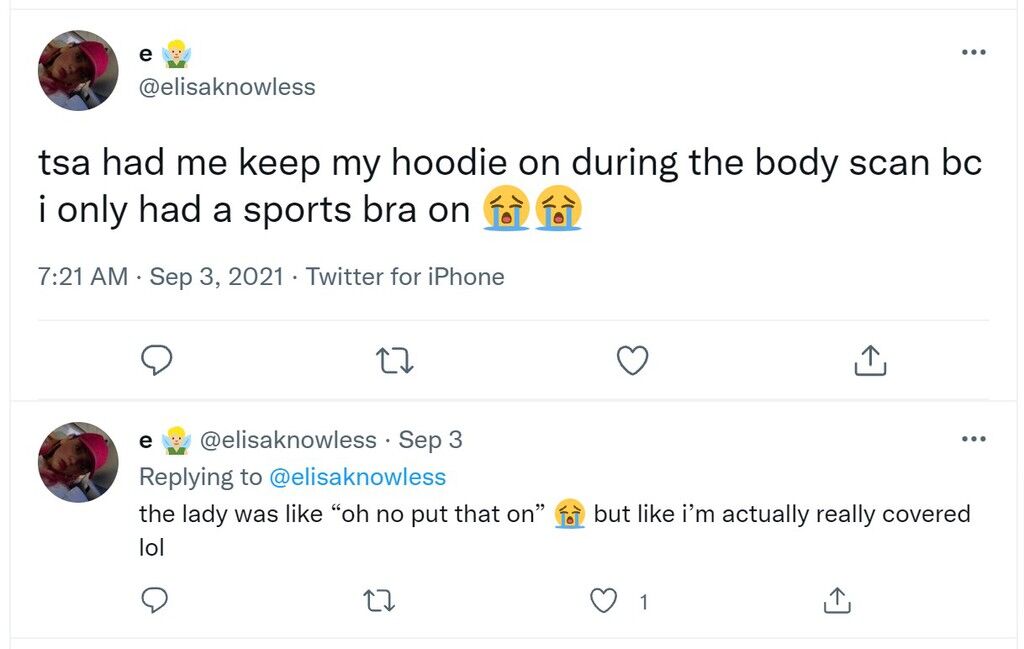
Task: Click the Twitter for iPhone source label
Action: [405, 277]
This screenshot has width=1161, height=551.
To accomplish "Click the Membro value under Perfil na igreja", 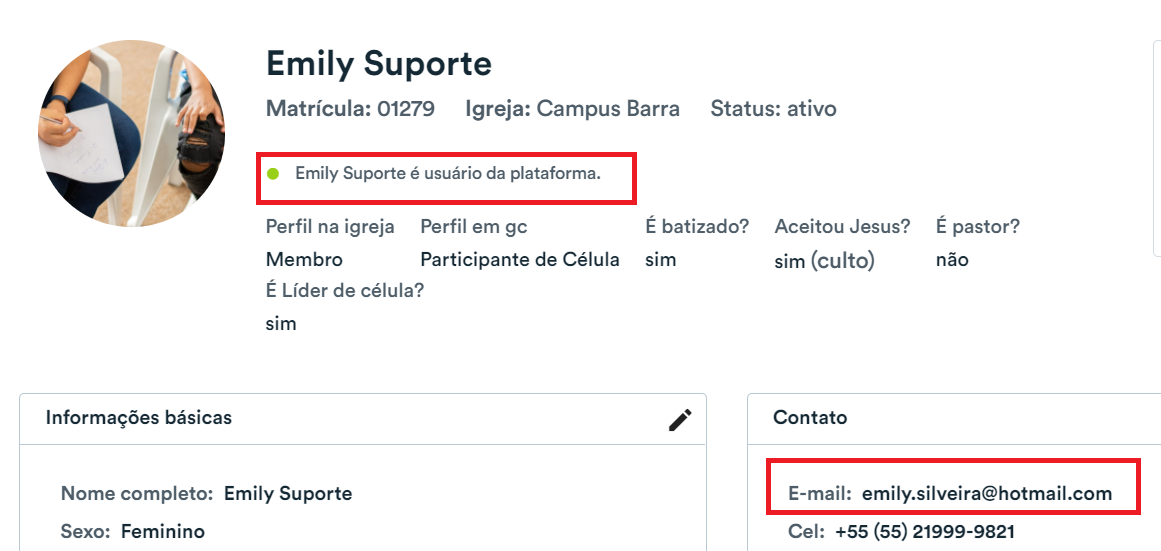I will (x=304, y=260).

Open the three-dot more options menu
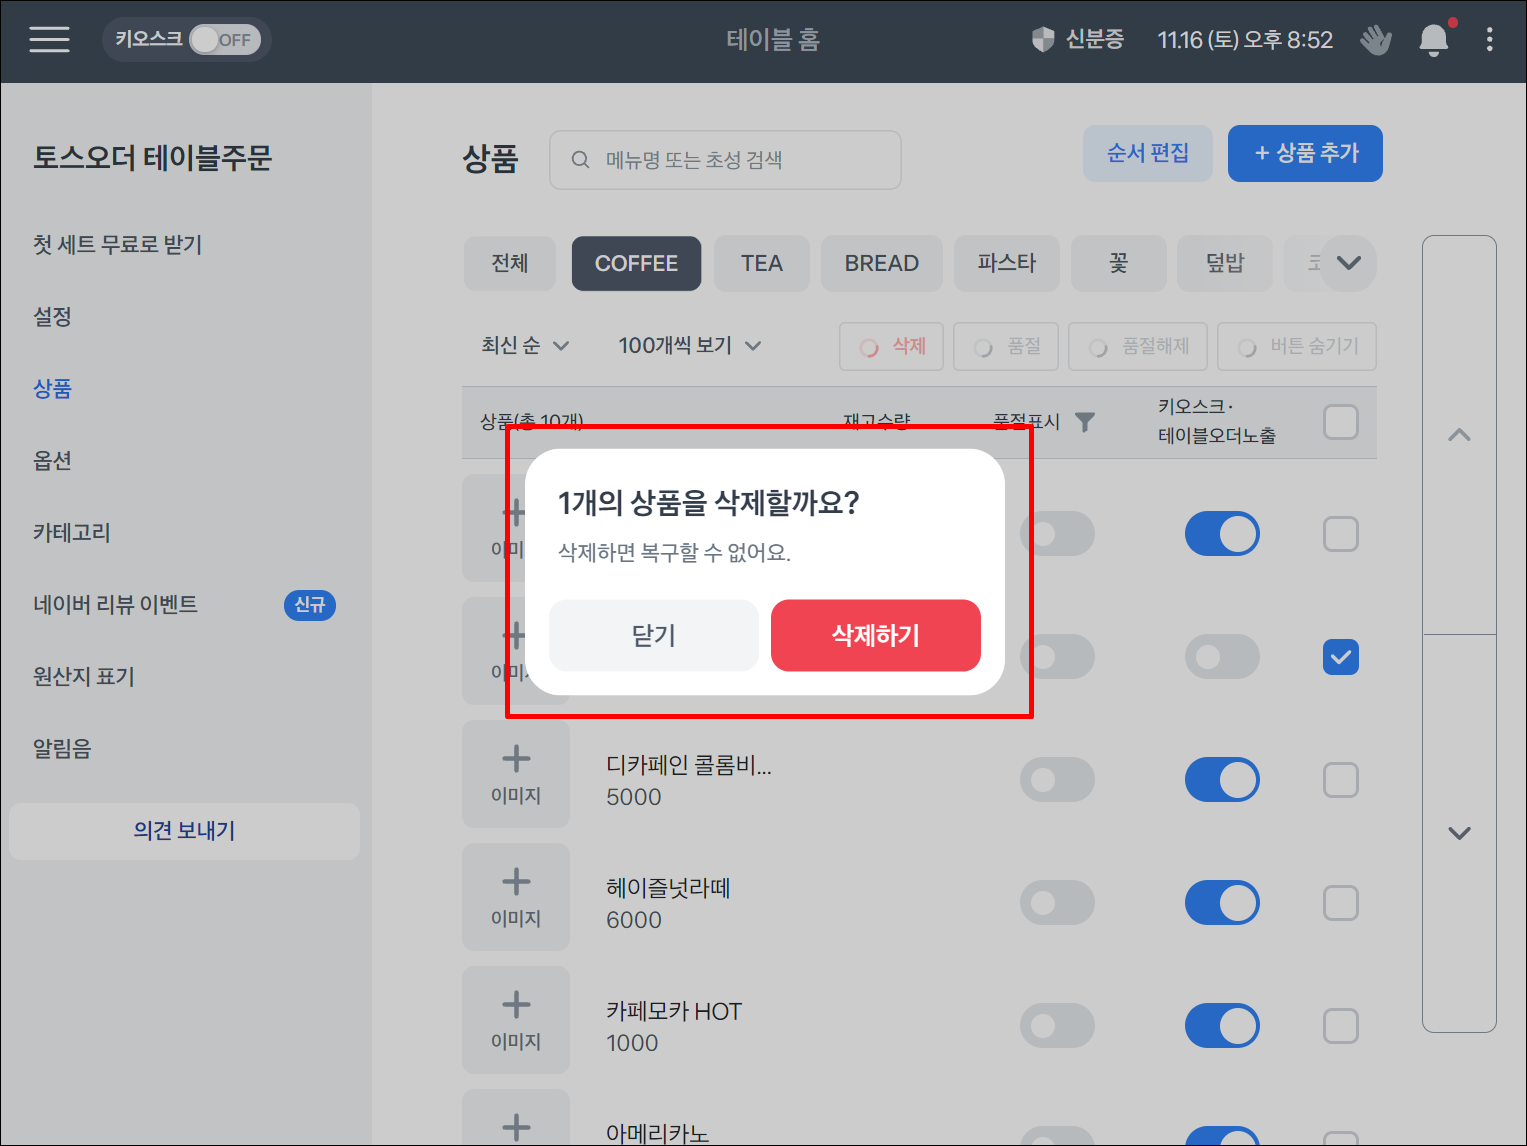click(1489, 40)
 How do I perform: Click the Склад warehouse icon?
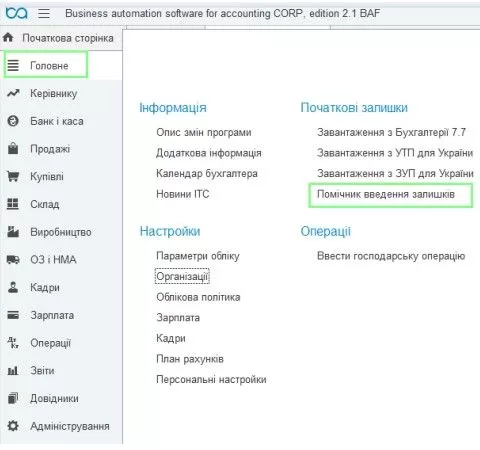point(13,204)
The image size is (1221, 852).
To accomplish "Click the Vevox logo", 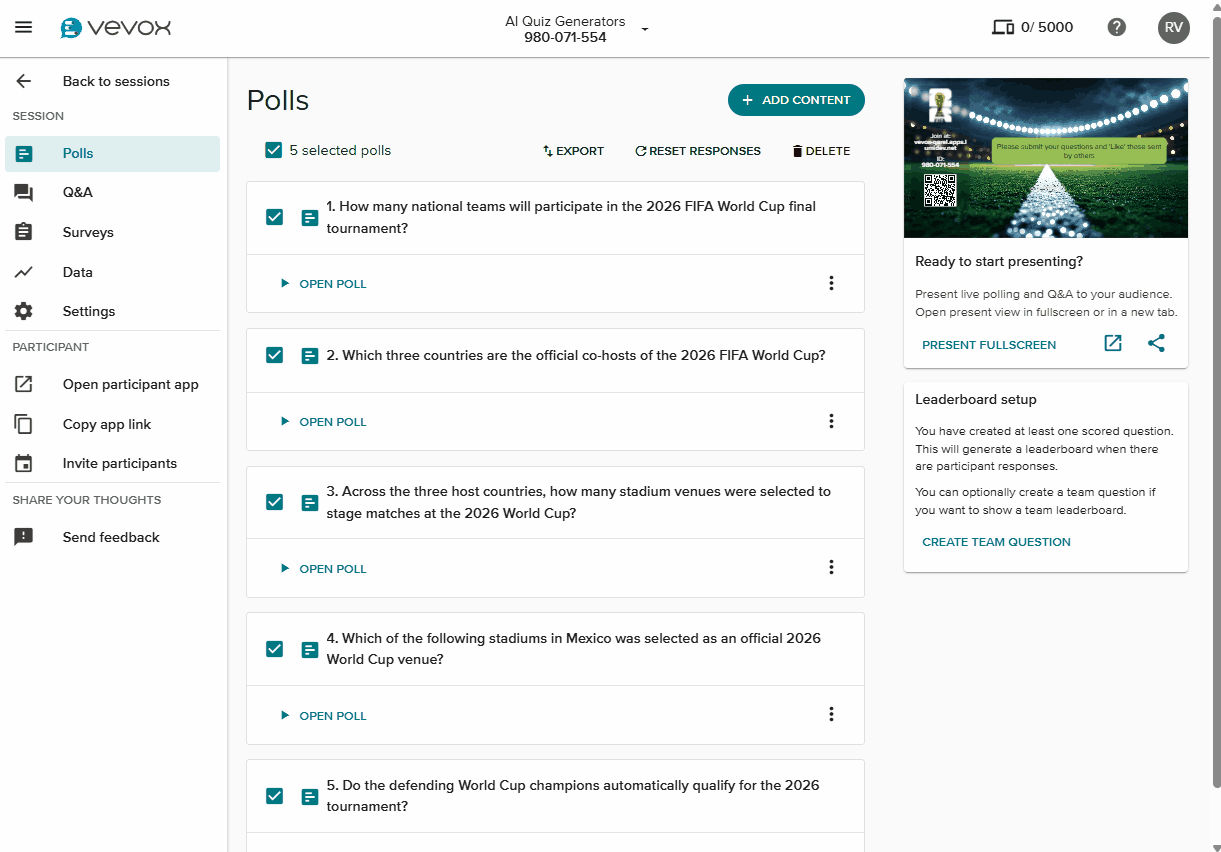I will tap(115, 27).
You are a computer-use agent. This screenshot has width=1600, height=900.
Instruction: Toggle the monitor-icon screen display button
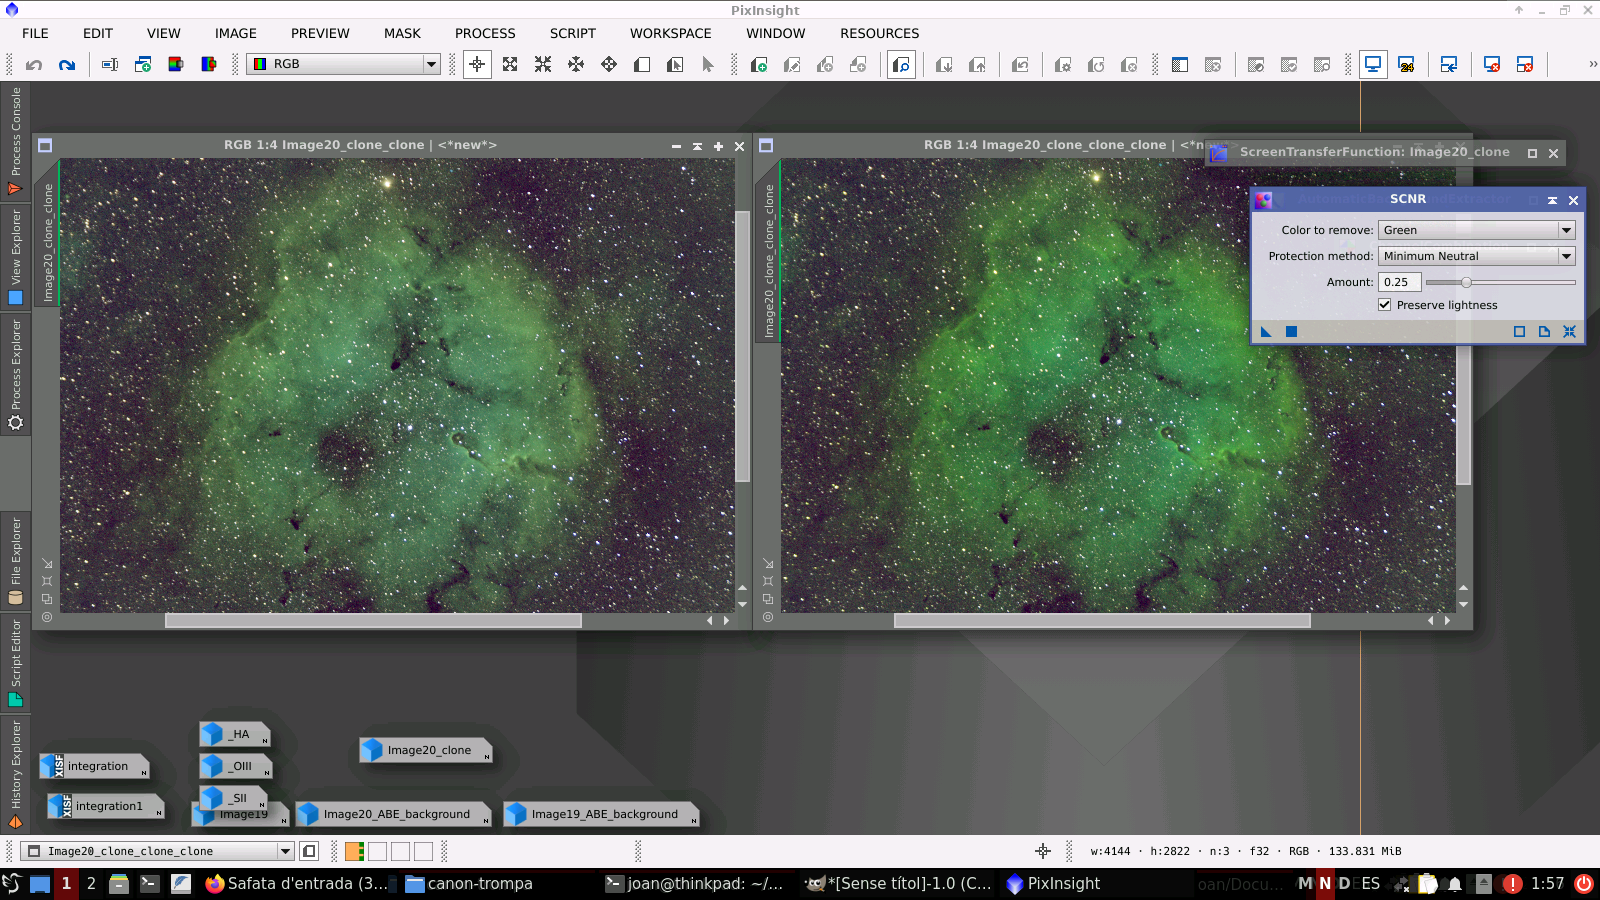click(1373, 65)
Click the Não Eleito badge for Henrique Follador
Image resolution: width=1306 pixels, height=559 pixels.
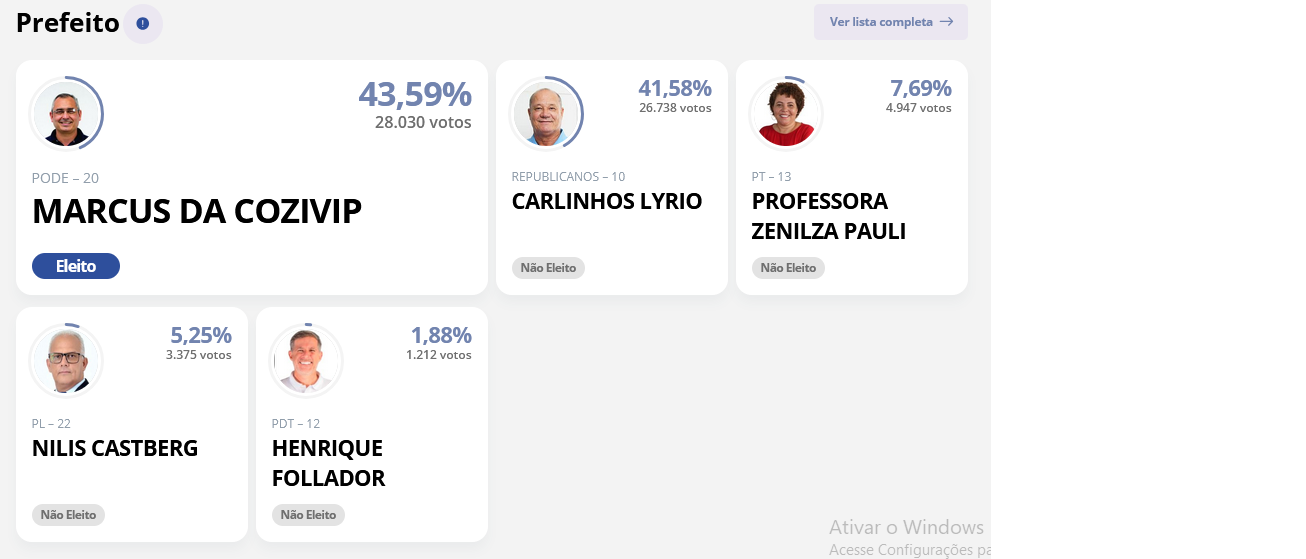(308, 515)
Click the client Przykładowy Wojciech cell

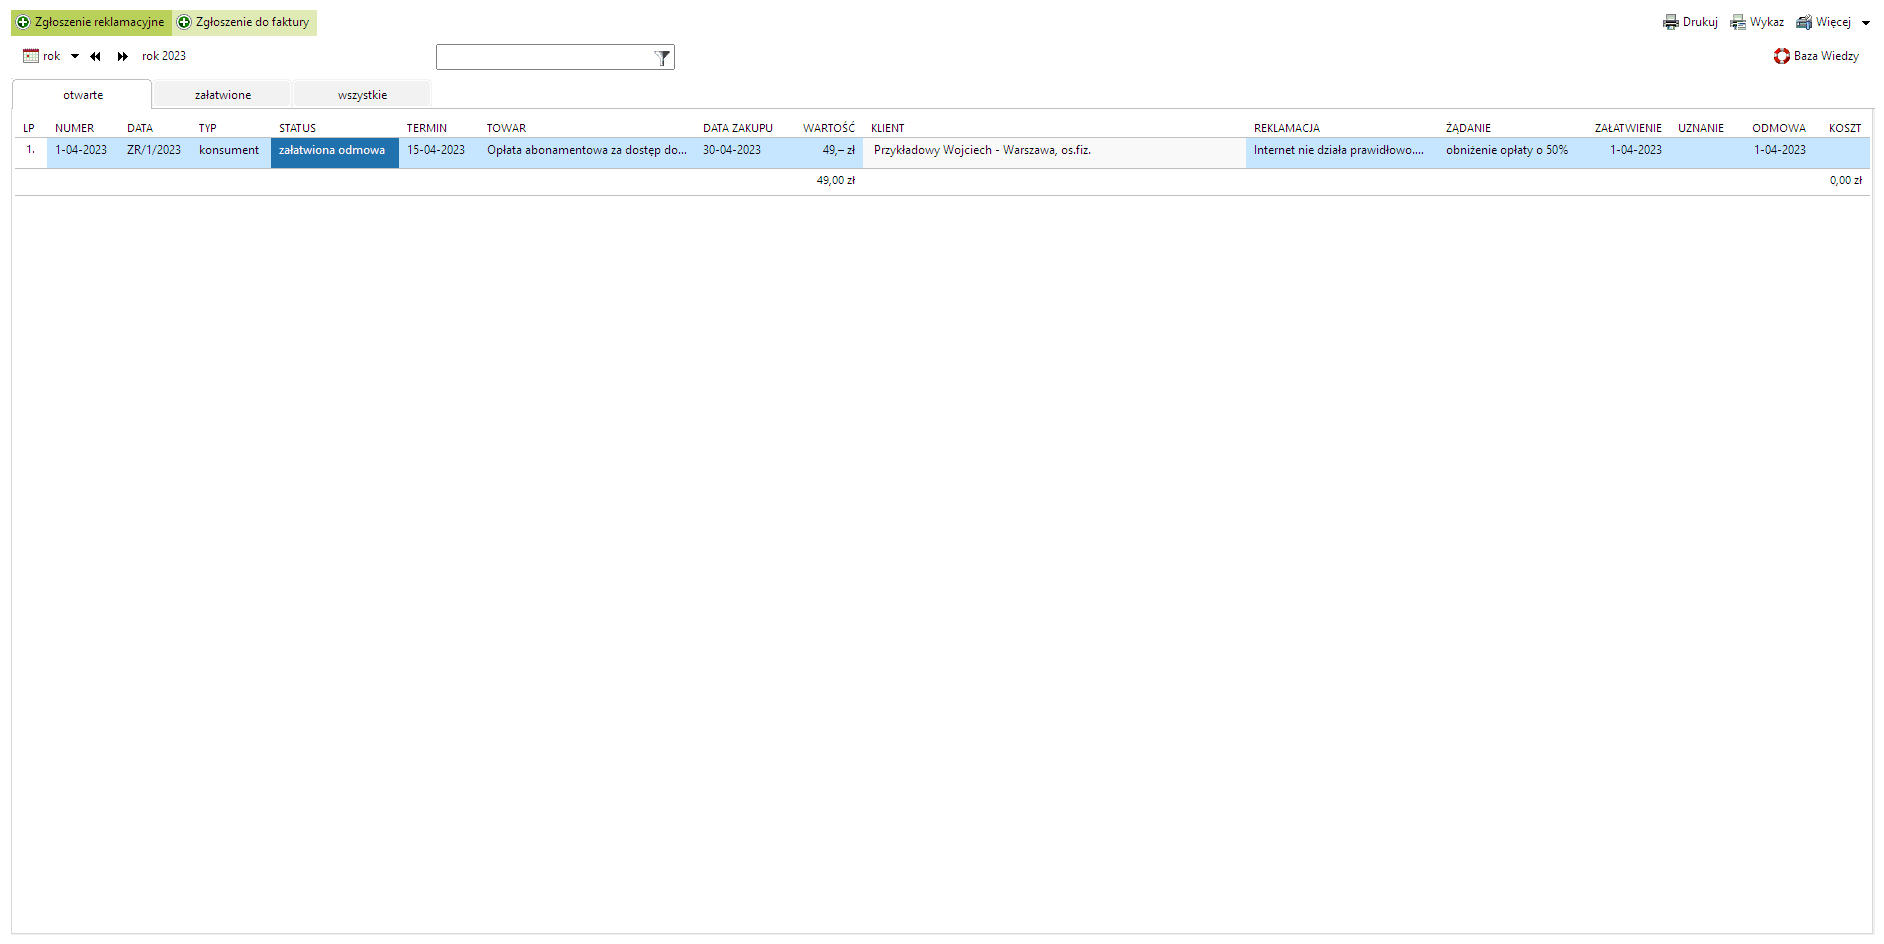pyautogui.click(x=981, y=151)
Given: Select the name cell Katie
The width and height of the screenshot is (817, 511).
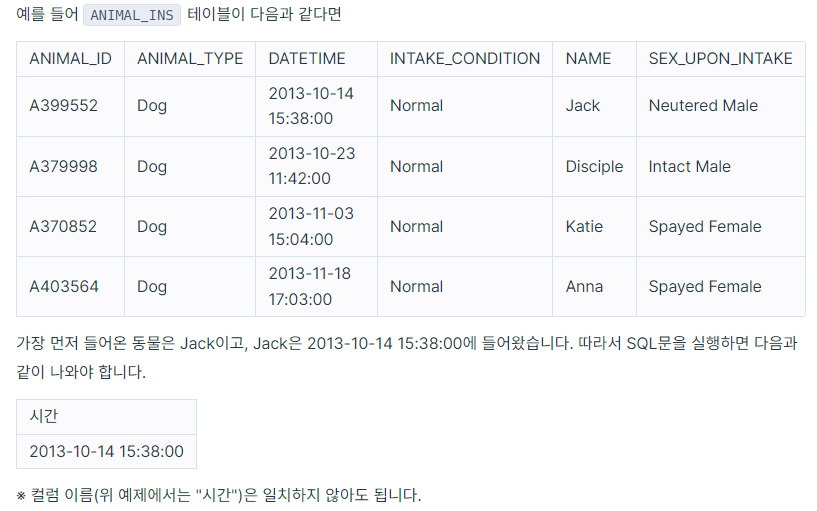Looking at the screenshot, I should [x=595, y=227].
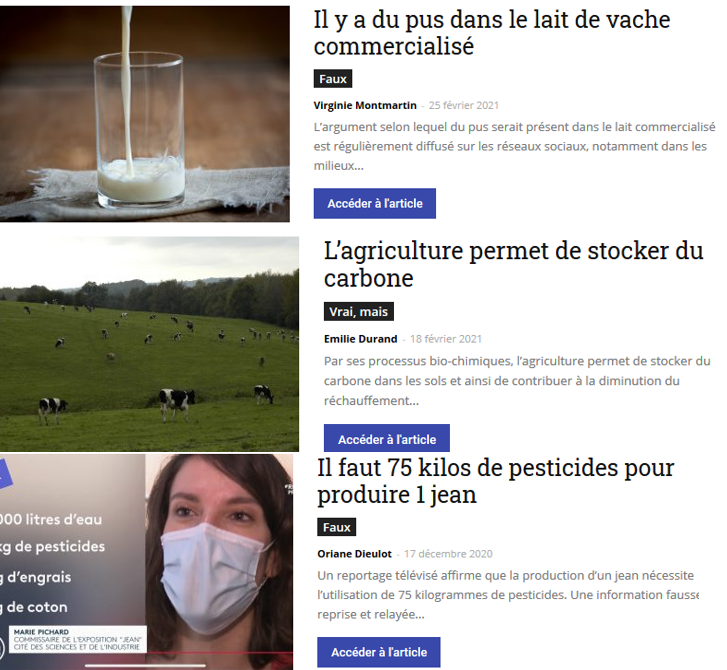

· · · · ·

### Stated exercise
Find every line in the data above that contains the word "cell" and copy each of those lines in full.

### Correct answer
Click the client Przykładowy Wojciech cell
Given: Select the name cell Katie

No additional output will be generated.